“Seriously, Vera, I mean it!”
“Seriously, Rachael, do you mean to tell me that you hadn’t the slightest idea—” Mrs. Villalonga roused herself, to smilingly study the other woman’s face as she asked the question. “Not a word—not a hint?”
“Ah, well—” Rachael’s face was flaming. She would have put her hand in the fire to be able to say “No.” The others laughed cheerfully.
“Nobody misunderstands you, dear: you were in a rotten fix and you got out of it nicely,” said fat Mrs. Moran, and Mrs. Villalonga added consolingly: “Why, my heavens, Rachael, I’d leave Booth to-morrow for anyone half as handsome as Warren Gregory!”
In March the Gregorys sent out cards for their first really large entertainment, a Mardi-Gras ball. Rachael and Warren spent many happy hours planning it: the studio was to be cleared, two other big rooms turned into one for the supper, music for dancing, musical numbers for the entertainment; it would be perfect in every detail, one of the notable affairs of the winter. Rachael hailed it as the end of the season. They were to make a flying trip to the Bermudas in April, and after that Rachael happily planned a month or two in the almost deserted city before Warren would be free to get away to the mountains or the boat. It was with a delightful sense of freedom that she realized that her first winter in her new role was nearly over. Next winter her divorce and remarriage would be an old story, there would be other gossip more fascinating and more new, she would be taken quite for granted. Again, she might more easily evade the social demand next winter without exposing herself to the charge of being fickle or changed. This year her brave and dignified facing of the world had been a part of the price she paid for her new happiness. Now it was paid.

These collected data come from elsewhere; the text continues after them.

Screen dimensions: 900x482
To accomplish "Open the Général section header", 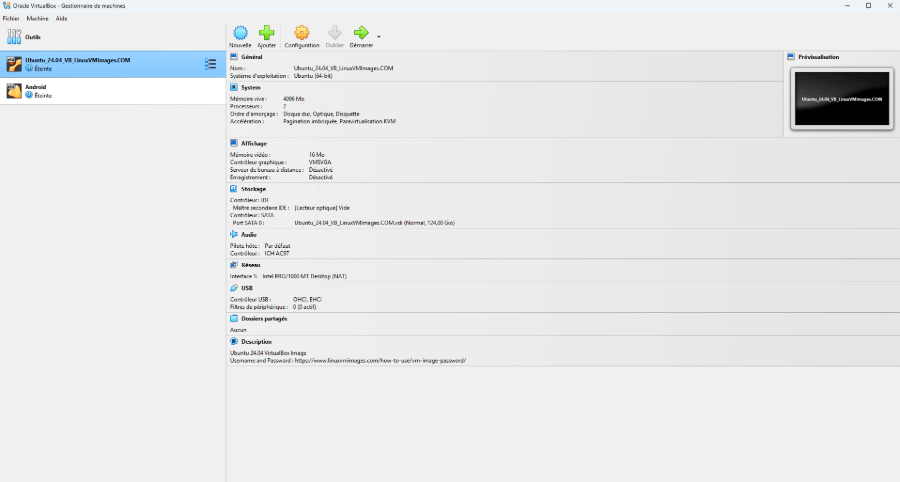I will coord(251,57).
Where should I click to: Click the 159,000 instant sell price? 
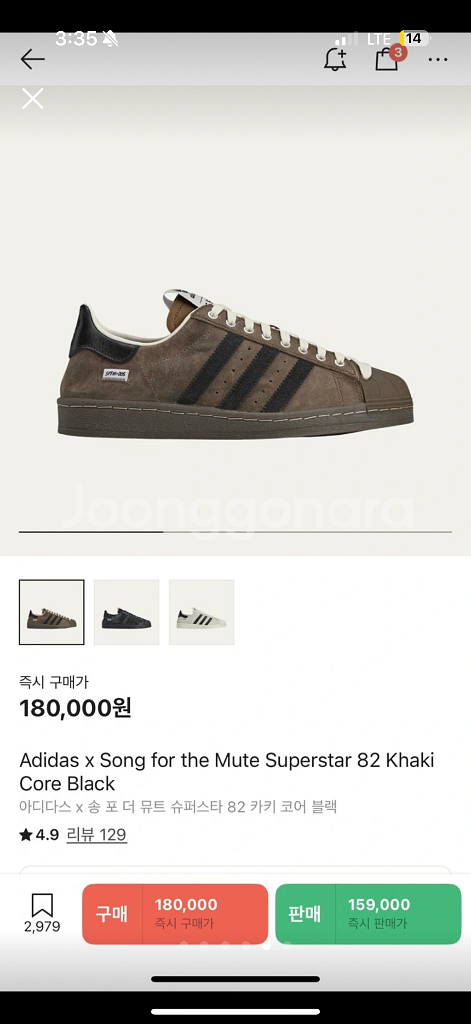tap(379, 904)
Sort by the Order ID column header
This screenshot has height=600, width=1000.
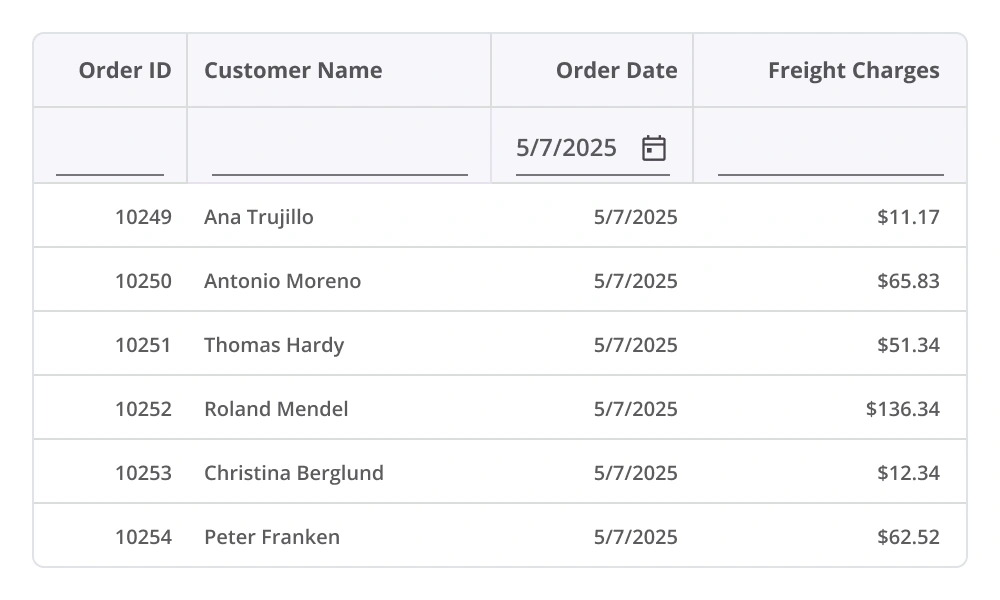(125, 70)
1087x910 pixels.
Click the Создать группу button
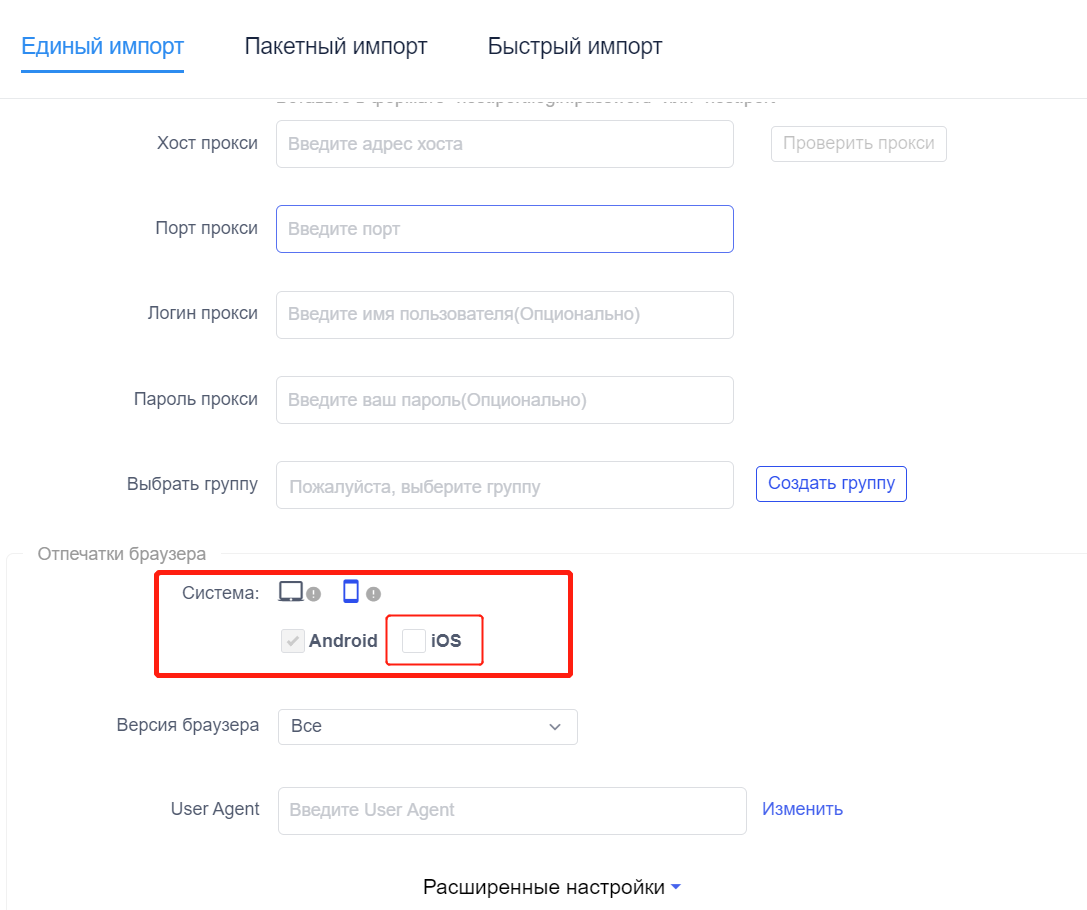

And for another reason, half-defined, Rachael was glad to see the months go by. She had been Warren Gregory’s wife for nearly six months now, and the rapture of being together was still as great for them both as it had been in the first radiant days of their marriage. For herself, indeed, she knew that the joy was constantly deepening, and even the wild hunger and passion of her heart could find no flaw in his devotion. Her surrender to him was with a glorious and unashamed completeness, the tones of her extraordinary voice deepened when she spoke to him, and in her eyes all who looked might read the story of insatiable and yet satisfied love.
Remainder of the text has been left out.